В газетах за июль 1922 года (например, в лондонской «Дейли экспресс» за 10 июля) сообщалось о двадцатилетней Мэри Рейли из обители Доброго Пастыря в Пикскилле, штат Нью-Йорк Было сказано, что время от времени у нее на боку появлялся кровоточащий крест. Главным образом встречаются отображения пяти или шести «ран Христа», включая раны на лбу. Относительно случая с Розой Феррон см. «Нью-Йорк геральд трибьюн» за 2 5 марта 1928 года. Согласно газете, начиная с 17 марта 1916 года у двадцатипятилетней Розы Феррон, жившей по адресу Эсайлем-стрит, 86, Вунсокет, штат Род-Айленд, проявились стигматы. Раны проступают у нее на руках, ступнях и на лбу. На истерическое состояние этой девушки (как в общепринятом, так и в медицинском понимании термина) указывает то обстоятельство, что в течение трех лет ее привязывали ремнями к кровати, оставляя свободной лишь правую руку.

На момент написания этой книги я уже четыре года следил за делом Терезы Нойманн, девушки-стигматика из Коннерсройта, Германия; до сих пор не доказано, что она жульничает. «Нью-Йорк таймс» за 8 апреля 1928 года — дороги, ведущие к ее дому, заполнены автомобилями, экипажами, мотоциклами, фургонами и пешими паломниками.

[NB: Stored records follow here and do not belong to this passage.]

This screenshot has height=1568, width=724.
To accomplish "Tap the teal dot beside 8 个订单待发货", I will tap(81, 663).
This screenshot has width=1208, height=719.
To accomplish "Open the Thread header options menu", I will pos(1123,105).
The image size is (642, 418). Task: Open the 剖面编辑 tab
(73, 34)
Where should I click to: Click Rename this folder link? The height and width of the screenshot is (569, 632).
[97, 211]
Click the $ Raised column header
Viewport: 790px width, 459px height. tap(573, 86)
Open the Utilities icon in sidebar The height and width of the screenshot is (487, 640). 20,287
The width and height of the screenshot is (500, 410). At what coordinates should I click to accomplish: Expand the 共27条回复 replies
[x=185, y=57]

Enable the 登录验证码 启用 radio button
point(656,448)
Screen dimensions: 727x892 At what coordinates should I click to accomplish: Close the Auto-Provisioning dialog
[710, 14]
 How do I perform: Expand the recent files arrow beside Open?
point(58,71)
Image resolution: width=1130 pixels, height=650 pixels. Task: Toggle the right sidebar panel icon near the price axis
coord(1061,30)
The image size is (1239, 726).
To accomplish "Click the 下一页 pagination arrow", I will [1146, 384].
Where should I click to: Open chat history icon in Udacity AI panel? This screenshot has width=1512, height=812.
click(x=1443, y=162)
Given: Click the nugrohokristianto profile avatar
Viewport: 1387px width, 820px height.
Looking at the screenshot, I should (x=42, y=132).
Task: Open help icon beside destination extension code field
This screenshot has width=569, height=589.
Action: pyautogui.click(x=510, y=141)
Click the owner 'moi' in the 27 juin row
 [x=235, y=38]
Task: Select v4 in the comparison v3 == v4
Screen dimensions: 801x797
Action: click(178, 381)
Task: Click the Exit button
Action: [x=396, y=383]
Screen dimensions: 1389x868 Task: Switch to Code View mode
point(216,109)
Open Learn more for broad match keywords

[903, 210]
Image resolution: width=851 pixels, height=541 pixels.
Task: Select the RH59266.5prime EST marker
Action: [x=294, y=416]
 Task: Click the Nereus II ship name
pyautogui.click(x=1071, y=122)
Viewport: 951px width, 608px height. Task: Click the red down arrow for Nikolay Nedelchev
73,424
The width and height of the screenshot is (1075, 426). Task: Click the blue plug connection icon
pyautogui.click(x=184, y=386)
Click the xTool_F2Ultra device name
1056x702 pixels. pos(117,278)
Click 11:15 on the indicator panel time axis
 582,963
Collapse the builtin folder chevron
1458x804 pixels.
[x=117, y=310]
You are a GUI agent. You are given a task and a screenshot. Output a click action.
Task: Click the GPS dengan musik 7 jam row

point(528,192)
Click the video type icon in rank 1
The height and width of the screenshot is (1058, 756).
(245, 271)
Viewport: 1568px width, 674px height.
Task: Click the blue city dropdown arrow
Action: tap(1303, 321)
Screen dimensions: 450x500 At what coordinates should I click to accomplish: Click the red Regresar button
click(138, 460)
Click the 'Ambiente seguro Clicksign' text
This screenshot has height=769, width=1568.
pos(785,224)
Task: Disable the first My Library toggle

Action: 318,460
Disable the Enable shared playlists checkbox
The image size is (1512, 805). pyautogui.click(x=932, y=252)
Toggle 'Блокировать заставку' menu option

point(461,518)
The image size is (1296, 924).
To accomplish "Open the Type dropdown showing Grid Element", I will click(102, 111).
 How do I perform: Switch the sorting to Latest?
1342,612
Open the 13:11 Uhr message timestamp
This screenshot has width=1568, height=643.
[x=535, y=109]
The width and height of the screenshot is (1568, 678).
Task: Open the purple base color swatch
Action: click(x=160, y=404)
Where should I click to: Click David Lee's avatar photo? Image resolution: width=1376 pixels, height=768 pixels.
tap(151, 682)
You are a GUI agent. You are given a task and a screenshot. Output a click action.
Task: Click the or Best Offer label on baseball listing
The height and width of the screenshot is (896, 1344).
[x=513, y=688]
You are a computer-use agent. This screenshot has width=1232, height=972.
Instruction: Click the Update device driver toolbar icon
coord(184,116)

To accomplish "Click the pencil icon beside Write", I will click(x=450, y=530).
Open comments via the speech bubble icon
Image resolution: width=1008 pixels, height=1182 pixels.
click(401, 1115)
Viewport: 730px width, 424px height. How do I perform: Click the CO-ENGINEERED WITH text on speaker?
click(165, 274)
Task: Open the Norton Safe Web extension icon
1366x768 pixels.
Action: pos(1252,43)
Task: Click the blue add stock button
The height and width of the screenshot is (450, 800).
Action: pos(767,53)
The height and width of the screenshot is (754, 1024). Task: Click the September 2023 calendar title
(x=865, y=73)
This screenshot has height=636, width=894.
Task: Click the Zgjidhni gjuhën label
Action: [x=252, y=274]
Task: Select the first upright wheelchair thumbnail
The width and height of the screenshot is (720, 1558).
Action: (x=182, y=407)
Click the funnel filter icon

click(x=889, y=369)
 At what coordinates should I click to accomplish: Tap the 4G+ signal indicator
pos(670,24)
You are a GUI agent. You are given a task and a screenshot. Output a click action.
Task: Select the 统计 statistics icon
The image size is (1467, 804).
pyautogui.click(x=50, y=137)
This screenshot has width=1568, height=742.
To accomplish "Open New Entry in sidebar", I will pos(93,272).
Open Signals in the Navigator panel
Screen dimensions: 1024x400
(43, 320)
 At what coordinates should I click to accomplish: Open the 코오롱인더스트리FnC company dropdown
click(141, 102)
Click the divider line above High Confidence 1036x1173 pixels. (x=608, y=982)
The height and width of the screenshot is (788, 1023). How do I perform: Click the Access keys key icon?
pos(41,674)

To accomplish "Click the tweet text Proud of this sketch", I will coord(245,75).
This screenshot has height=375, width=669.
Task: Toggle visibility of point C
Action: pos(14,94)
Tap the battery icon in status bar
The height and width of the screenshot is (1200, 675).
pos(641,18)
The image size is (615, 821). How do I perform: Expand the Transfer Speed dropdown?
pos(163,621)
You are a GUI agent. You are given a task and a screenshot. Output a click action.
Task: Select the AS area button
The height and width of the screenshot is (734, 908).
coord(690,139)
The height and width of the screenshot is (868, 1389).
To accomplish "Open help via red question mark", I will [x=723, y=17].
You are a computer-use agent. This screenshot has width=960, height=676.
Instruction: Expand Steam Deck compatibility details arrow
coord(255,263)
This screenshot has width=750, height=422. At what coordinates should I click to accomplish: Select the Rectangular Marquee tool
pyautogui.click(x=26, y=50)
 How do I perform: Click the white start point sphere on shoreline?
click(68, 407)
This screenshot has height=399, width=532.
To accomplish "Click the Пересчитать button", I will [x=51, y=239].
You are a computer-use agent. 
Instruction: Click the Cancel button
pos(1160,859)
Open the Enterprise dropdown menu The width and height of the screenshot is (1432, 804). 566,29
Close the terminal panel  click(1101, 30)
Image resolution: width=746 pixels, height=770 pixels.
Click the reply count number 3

Рассматривая эти средства (по-другому их и не назовешь) современного передвижения, признаешь вполне вероятным, что это единственное чудо, у которого такое множество очевидцев. Девушка лежит в постели — и весь день мимо нее проходят тысячи людей. Уж не знаю, вход платный или нет. История этой девушки схожа с историями других стигматиков: потоки крови из быстро заживающих ран, стигматические явления по пятницам. Сообщалось, что делом заинтересовались медики, которые «потребовали», чтобы Тереза переехала в клинику, где можно провести длительное обследование, но церковные власти воспротивились. Что ж, это в духе церковных властей. А неспособные настоять на своем медики не стали разбираться с этим случаем.

Мне представляется, что раны, появлявшиеся на телах девушек-стигматиков, похожи на предполагаемые раны исторического, а следовательно, сомнительного персонажа, потому что эта мелодрама самым поразительным образом возбуждает воображение, но что девушка-атеистка — существуй нечто такое, что заставило бы и девушку-атеистку впадать в порожденную ее воображением истерику — возможно, воспроизвела бы на своем теле другие образы. В издании «Мант», 134–249, есть сообщение о Мари-Жюли Жаэнни из деревни Лa-Фродэ (департамент Нижняя Луара), Франция, которая 21 марта 1873 года стала стигматиком. На ее теле появились «пять ран». Затем у нее на груди возникло изображение цветка. Сообщалось, что в течение двадцати лет изображение цветка оставалось видимым. Если верить этой истории, образ цветка возник в сознании девушки прежде, чем появился на ее теле, поскольку она предсказала, что тот появится. Кому-то может прийти мысль о возможном применении несмываемых чернил или татуировки. Что ж, прекрасно. У каждого должны быть мысли.